_TASK TO CARRY OUT_
Give each line of the material below as a string in a JSON list, one string per line, with blank lines and pictures left out.

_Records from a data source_
____
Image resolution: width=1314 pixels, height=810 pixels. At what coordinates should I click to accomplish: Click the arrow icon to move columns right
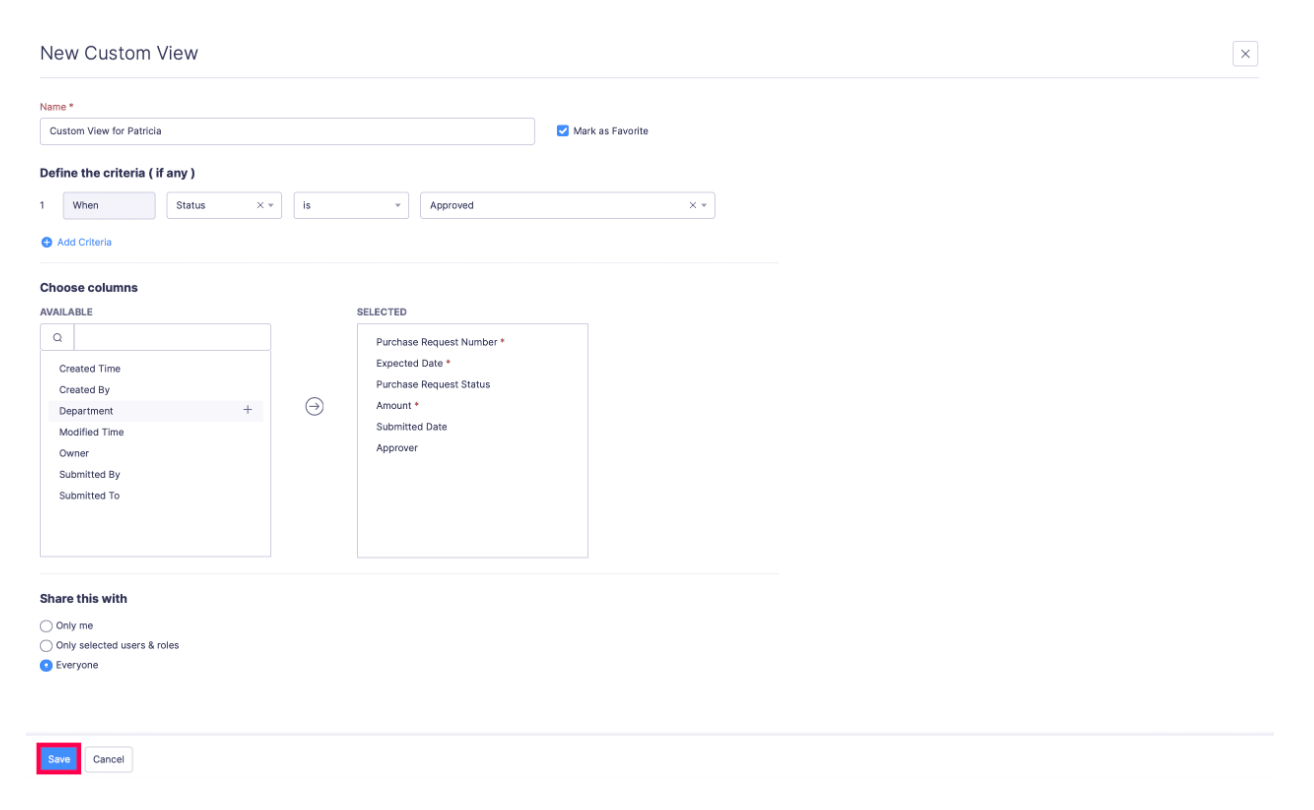(315, 406)
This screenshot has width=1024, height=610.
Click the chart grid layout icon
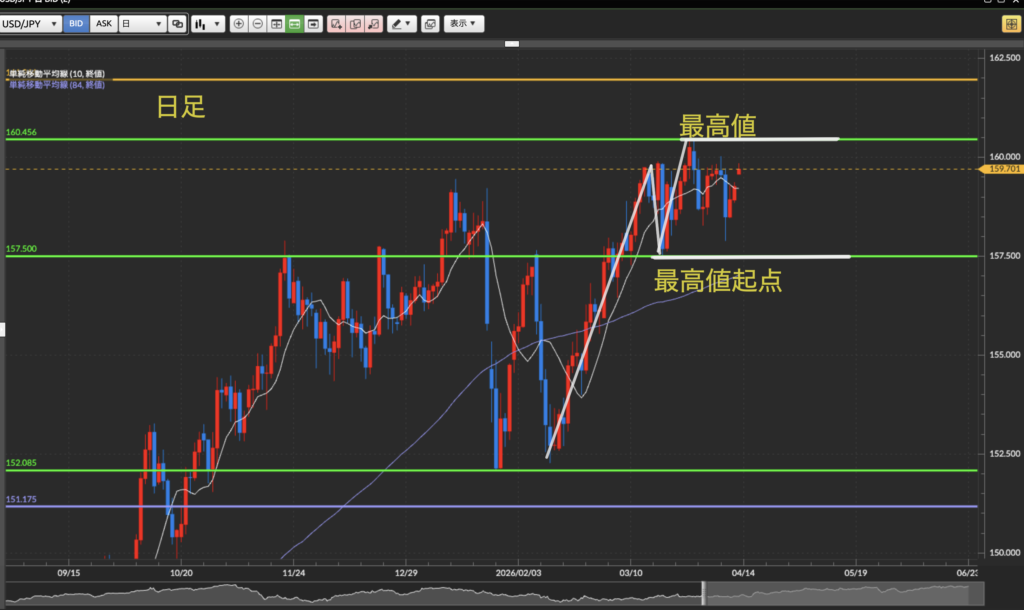click(276, 23)

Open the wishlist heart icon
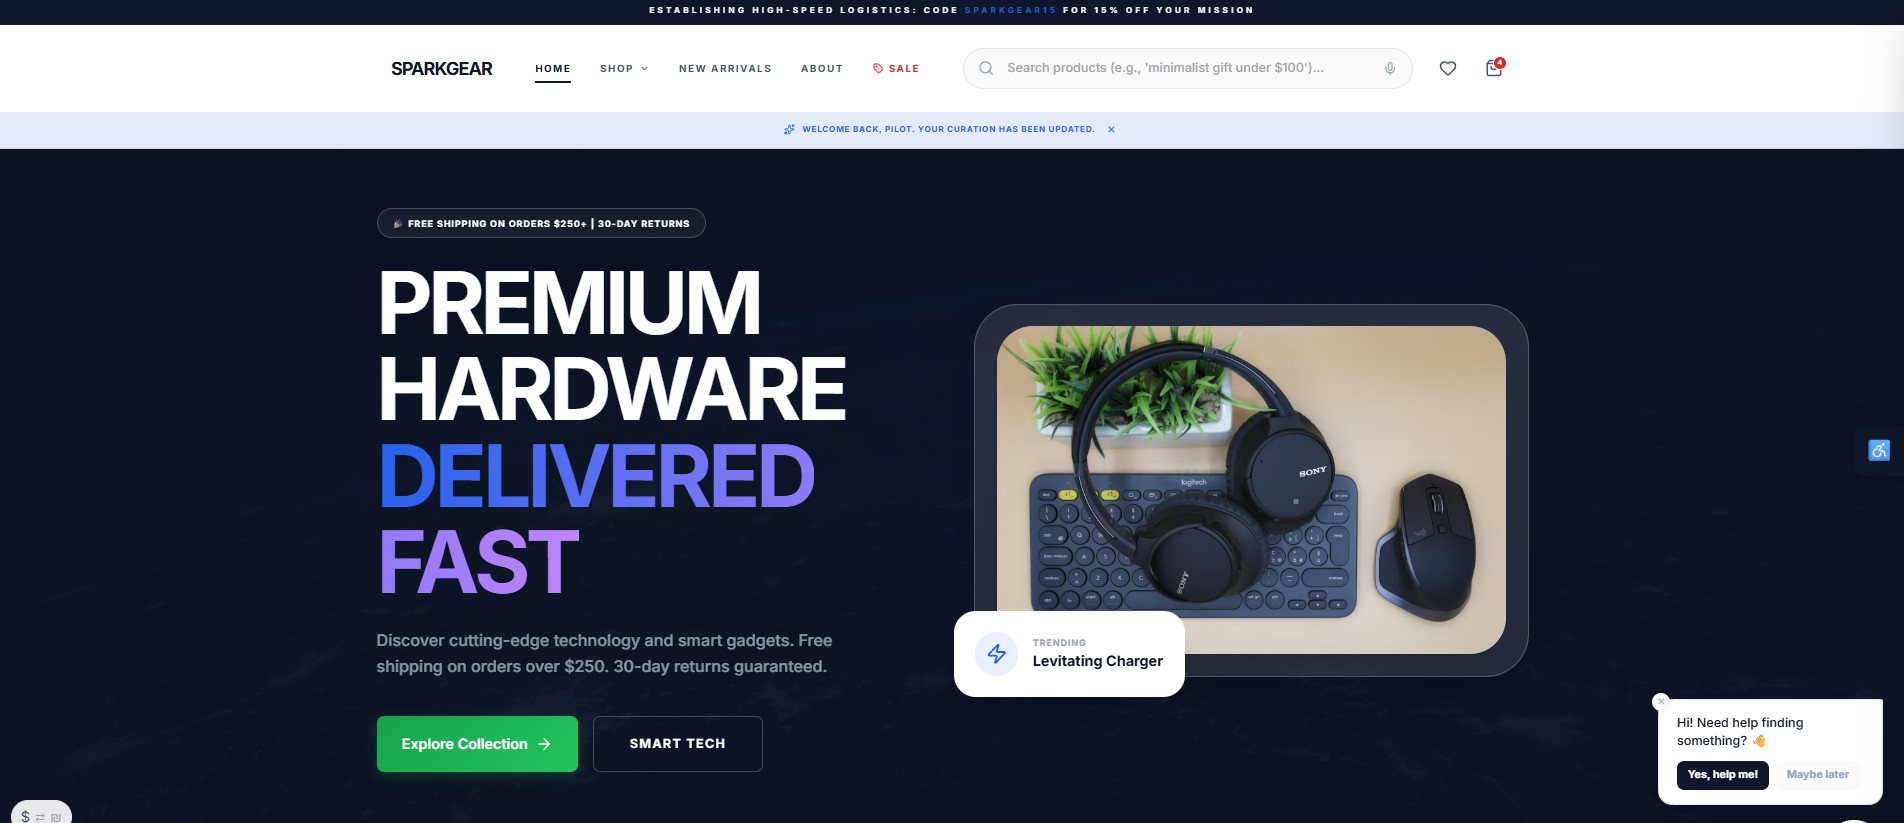pyautogui.click(x=1447, y=68)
____
_RESULT FOR THIS TASK_
[
  "Image resolution: width=1314 pixels, height=810 pixels. At what coordinates should I click to accomplish: Click the arrow icon to move columns right",
  "(315, 406)",
  "This screenshot has width=1024, height=610.",
  "Click the chart grid layout icon",
  "click(276, 23)",
  "Open the wishlist heart icon",
  "pyautogui.click(x=1447, y=68)"
]